It may sound like a rookie mistake, but career coaches and HR experts agree that it’s a smart idea.
It might surprise you, but career experts say adding hobbies to your resume is a good idea. “It can paint a broader picture of who you are, especially when hiring managers are looking for a good cultural ‘fit’ for their company,” says Patti Fletcher, PhD, a leadership expert and the author of Disrupters: Success Strategies From Women Who Break the Mold. Here’s how to position your favorite free-time activities in a job search:
Don’t just list all your favorite things to do. Listening to jazz, hate-watching reality TV, or reading tear-inducing historical fiction might be your ideal free-time activities, but that won’t help your hiring case—unless you know for a fact that the interviewer also can’t get enough of The Nightingale. If so, put it on—it will open the door for you to relate on a different level.
Highlight activities you devote a lot of time to, such as a running club. “Listing a few hobbies makes for a more interesting, well-rounded candidate,” says Bucky Keady, senior vice president of talent at Meredith (the parent company of Real Simple). “Those outside interests then serve as an icebreaker during the interview and lead to a more compelling conversation.” Whether it’s a running club or your improv group, talk about how you make time for that hobby and why it’s important to you. “That alone demonstrates that you’re thoughtful and strategic with your time and energy,” says career coach Laura Garnett.

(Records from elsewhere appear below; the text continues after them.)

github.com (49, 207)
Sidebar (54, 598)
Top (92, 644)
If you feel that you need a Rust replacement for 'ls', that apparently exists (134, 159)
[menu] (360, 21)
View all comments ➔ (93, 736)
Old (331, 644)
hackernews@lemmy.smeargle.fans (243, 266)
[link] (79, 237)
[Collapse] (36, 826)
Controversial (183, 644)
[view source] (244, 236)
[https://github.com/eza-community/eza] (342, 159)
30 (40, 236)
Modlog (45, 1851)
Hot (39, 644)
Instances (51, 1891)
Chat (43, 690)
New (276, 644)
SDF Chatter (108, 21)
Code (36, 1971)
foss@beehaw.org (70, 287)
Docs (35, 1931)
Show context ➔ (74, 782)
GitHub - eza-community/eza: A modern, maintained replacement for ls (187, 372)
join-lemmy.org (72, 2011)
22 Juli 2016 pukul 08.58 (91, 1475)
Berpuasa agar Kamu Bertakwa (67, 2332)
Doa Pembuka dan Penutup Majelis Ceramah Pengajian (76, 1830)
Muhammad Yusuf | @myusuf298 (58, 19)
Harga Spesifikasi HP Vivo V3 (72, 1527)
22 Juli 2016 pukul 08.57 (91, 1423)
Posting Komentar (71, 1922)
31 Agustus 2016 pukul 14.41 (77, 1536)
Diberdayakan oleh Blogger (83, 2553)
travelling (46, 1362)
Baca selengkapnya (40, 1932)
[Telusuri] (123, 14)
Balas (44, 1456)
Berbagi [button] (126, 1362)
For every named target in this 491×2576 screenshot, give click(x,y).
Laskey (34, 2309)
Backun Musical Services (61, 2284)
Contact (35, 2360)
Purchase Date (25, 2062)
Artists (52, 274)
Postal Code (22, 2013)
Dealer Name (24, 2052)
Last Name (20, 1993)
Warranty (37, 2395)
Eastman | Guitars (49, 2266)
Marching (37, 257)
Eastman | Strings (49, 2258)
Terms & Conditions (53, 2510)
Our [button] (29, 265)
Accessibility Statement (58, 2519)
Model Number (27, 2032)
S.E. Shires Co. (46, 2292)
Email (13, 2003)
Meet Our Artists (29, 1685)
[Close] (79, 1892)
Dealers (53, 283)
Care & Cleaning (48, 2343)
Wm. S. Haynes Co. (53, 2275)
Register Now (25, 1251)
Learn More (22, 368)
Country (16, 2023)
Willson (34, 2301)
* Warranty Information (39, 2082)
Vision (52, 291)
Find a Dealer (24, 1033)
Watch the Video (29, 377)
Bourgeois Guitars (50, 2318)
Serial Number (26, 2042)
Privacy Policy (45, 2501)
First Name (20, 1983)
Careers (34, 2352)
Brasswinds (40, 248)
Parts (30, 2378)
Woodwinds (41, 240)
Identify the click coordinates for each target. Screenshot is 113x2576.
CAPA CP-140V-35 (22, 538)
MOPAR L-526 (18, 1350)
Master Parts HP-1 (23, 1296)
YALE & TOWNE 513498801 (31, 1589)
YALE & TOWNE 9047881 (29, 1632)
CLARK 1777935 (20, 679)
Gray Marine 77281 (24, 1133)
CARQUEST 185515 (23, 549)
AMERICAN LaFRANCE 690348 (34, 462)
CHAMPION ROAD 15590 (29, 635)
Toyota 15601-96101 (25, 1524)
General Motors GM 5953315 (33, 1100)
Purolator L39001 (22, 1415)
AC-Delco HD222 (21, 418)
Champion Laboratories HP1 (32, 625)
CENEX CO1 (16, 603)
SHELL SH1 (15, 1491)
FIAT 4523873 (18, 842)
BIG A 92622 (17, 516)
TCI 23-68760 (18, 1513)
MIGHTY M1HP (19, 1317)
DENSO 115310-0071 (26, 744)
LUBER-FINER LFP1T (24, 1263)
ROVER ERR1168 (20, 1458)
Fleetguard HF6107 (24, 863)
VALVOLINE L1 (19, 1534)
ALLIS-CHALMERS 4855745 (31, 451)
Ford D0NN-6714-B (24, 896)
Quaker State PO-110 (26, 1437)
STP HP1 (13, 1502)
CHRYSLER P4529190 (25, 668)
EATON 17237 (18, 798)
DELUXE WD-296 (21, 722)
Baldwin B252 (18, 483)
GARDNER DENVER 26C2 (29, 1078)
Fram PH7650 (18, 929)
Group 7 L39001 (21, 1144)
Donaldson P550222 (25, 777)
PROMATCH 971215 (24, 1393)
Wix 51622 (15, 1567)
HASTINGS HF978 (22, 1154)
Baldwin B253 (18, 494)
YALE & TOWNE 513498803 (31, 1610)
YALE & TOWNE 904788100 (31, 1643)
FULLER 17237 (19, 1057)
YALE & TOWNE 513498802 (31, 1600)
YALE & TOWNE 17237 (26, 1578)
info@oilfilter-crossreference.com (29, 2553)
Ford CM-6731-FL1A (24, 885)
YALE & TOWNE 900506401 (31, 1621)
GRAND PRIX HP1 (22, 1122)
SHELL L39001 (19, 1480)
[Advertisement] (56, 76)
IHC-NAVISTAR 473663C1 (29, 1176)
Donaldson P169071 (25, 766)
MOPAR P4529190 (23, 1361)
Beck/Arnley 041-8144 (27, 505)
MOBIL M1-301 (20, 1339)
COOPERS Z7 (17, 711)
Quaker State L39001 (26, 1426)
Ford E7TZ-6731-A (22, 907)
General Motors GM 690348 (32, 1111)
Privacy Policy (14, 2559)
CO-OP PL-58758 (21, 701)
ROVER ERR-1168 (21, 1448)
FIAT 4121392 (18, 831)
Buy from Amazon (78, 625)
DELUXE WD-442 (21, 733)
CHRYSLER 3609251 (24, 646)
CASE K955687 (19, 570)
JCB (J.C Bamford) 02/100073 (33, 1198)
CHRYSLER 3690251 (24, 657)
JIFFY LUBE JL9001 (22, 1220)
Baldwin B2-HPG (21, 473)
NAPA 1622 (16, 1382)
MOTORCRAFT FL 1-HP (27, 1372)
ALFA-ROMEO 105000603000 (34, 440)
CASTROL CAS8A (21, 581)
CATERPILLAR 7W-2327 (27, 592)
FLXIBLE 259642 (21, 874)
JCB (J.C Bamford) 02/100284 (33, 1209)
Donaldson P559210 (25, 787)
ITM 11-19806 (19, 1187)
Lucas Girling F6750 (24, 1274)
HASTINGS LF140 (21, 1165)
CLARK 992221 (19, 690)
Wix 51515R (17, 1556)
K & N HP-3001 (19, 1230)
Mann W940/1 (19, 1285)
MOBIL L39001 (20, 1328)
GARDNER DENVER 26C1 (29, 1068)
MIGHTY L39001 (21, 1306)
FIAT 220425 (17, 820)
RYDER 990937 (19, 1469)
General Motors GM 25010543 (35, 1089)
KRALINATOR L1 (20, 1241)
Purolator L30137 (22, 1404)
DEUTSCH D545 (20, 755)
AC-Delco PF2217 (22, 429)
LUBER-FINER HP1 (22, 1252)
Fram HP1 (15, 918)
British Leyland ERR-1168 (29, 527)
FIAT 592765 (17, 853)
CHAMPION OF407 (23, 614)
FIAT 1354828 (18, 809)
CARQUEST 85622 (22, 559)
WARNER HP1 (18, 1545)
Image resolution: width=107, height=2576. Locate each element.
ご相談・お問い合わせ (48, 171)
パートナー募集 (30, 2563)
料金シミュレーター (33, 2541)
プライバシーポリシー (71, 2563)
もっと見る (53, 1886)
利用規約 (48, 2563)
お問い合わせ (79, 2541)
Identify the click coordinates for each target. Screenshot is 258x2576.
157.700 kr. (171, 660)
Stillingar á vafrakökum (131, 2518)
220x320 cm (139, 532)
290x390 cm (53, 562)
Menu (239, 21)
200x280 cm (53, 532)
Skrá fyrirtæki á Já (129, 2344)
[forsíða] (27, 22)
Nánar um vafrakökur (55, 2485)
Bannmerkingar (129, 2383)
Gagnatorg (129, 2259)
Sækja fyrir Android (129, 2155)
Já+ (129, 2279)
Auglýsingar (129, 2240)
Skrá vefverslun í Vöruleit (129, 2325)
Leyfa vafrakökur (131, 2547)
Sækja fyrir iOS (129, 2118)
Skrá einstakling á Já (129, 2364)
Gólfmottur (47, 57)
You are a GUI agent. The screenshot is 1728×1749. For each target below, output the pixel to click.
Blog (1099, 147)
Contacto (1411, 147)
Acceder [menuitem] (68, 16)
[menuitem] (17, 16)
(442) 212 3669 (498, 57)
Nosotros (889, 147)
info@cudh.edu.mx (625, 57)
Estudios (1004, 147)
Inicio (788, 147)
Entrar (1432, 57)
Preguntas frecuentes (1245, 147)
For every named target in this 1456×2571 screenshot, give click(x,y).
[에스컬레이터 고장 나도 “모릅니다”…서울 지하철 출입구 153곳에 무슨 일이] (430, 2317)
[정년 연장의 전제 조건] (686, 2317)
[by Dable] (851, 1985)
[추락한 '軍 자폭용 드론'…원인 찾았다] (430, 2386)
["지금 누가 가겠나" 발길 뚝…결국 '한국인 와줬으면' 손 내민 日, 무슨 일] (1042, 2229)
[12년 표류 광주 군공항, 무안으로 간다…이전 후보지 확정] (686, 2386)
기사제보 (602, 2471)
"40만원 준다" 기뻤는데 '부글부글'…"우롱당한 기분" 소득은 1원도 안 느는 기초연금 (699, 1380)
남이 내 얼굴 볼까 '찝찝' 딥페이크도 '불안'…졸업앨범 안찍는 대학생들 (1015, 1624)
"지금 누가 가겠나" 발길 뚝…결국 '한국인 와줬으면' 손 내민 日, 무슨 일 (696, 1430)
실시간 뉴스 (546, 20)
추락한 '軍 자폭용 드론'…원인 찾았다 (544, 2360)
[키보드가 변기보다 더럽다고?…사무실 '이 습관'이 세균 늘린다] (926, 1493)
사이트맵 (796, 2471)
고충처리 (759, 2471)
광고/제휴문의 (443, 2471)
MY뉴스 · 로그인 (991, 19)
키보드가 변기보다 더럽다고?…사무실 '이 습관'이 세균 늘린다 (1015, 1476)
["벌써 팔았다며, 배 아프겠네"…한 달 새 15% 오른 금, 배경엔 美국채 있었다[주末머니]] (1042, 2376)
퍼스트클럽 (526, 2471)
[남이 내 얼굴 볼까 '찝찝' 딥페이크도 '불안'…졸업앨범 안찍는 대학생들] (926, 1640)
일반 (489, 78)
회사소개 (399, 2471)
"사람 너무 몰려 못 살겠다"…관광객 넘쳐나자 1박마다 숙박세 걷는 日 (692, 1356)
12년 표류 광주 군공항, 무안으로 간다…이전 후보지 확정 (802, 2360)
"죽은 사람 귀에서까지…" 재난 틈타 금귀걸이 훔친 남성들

Play up volunteer activities, especially if you’ve spent time out of the workforce or are pivoting your career path. “Think about what skills you developed: project management, meeting challenges, learning new subjects,” says Fletcher.
In the interview, discuss the soft skills your hobbies have taught you. For example, your Etsy store proves you have the hustle and business acumen necessary to launch and maintain a side gig. “If you can connect the dots for the interviewer and show why the hobby makes you someone who should be hired for that job, put it on your résumé,” says Fletcher.